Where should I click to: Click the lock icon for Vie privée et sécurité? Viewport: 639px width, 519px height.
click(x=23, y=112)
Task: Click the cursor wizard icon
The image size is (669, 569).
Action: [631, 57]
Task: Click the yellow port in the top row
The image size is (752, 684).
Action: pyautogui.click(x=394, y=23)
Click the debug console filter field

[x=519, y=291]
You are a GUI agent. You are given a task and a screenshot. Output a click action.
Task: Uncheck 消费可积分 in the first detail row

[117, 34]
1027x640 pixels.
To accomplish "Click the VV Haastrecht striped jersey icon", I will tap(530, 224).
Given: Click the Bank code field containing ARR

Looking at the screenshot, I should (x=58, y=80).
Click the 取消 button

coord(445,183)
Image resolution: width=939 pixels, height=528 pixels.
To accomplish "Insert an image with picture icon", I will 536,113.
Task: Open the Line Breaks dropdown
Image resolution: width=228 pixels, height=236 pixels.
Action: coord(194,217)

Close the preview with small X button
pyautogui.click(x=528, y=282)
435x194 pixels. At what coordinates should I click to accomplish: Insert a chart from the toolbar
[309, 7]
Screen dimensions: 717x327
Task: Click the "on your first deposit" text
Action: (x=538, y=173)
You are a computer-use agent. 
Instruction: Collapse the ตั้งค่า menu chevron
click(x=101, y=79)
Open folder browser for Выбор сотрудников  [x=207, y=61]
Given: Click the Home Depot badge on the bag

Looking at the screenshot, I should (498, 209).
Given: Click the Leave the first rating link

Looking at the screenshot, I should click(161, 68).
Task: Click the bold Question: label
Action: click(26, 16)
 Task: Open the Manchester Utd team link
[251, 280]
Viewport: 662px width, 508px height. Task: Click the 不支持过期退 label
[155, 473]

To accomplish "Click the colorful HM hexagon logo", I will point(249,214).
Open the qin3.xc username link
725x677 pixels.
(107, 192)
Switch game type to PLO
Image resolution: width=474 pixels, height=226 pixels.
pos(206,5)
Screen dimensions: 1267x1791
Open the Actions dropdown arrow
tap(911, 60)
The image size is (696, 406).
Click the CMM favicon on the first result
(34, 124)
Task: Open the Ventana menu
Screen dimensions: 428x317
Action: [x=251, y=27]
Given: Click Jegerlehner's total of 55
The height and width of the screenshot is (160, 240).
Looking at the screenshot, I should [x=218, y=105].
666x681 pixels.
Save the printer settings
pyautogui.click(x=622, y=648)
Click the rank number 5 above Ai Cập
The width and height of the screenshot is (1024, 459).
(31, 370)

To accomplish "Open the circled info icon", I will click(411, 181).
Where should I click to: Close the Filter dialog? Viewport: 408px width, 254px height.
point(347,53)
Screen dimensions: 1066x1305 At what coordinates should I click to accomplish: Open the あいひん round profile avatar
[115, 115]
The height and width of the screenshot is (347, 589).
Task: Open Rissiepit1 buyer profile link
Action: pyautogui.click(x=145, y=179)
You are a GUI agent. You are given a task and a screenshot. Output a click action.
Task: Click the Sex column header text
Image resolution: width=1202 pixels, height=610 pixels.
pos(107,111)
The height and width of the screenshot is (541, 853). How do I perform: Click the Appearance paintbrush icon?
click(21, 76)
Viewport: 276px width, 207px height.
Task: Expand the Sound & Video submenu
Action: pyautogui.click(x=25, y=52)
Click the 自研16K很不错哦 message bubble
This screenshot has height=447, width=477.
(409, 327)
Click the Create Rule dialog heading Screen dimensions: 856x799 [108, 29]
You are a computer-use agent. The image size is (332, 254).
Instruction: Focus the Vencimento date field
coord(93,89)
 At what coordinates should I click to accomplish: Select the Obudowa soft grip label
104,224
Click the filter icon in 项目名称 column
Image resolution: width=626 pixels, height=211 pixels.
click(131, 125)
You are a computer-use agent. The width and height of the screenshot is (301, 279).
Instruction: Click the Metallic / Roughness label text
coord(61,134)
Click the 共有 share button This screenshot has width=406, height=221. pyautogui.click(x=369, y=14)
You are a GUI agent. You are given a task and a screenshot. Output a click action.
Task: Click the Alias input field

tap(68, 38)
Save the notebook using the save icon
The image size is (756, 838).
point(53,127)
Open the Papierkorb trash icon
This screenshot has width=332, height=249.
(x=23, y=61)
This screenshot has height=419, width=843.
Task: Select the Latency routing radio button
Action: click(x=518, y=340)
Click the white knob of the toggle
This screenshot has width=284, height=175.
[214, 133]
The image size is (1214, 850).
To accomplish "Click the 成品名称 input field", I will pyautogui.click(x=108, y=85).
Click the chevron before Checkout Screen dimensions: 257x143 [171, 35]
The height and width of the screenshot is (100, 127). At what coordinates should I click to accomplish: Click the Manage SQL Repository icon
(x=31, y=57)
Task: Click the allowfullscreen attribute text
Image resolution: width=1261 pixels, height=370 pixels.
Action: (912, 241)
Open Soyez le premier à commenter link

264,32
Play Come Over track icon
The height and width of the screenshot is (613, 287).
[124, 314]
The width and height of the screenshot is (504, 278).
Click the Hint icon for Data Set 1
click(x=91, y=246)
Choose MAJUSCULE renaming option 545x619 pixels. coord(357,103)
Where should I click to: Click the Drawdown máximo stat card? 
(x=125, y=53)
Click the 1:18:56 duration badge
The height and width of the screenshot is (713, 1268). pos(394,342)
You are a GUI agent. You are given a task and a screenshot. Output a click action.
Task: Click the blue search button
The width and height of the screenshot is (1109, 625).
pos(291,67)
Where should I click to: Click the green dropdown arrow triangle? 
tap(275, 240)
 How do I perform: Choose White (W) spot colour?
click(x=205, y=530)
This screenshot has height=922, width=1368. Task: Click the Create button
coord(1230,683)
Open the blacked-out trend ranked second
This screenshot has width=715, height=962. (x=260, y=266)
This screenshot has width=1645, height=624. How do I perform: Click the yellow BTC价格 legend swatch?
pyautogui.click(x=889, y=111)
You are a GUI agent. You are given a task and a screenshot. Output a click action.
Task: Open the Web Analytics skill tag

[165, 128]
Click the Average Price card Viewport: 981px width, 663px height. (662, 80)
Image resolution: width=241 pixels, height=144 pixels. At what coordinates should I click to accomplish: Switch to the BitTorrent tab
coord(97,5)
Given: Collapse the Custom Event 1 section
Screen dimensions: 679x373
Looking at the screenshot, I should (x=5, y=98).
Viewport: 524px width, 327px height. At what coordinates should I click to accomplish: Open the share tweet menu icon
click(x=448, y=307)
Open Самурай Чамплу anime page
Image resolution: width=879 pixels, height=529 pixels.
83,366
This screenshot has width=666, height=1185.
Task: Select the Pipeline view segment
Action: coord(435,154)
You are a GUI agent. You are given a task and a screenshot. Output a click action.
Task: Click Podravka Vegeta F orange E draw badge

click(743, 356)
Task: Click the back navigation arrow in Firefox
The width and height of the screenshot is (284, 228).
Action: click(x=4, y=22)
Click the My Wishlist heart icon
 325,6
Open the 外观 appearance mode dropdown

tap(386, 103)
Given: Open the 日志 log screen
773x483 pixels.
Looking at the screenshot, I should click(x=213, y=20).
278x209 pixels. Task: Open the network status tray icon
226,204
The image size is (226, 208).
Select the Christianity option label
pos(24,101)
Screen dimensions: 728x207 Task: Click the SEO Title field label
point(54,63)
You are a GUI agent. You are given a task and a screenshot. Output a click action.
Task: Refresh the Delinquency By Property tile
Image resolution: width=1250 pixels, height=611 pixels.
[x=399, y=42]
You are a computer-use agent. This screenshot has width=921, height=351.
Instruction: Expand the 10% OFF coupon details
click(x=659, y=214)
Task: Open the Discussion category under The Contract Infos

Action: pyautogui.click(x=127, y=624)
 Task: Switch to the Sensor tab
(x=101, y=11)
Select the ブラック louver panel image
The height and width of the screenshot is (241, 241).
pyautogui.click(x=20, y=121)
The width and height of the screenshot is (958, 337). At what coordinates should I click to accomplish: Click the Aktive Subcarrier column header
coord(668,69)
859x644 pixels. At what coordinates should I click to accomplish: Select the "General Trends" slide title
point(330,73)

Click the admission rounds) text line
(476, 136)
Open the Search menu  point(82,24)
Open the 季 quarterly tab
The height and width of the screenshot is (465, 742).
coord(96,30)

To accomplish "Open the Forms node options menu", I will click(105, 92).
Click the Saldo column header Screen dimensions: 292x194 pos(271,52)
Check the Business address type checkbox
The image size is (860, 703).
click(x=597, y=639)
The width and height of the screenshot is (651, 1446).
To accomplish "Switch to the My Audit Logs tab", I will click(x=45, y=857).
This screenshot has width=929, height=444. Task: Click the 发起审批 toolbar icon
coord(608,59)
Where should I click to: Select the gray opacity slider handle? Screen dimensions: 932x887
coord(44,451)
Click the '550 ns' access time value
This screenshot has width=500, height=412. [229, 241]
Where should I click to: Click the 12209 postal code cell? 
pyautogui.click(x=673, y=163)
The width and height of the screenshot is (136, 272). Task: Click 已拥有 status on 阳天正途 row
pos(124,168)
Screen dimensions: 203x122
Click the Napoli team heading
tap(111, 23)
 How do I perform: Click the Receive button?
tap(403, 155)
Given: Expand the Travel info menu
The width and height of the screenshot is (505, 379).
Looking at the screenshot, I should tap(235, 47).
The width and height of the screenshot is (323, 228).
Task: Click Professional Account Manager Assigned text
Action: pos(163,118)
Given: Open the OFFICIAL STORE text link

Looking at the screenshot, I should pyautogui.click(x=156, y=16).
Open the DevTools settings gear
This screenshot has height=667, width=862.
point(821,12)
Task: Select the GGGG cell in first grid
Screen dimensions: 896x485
......
■ **What this task involves**: Each line in the data that holds the word "computer" must be copied.

■ **Answer section**:
You are a computer-use agent. 
You are a computer-use agent. The image size is (332, 254).
You are a computer-use agent. The width and height of the screenshot is (301, 279).
You are a computer-use agent. This screenshot has width=921, height=351.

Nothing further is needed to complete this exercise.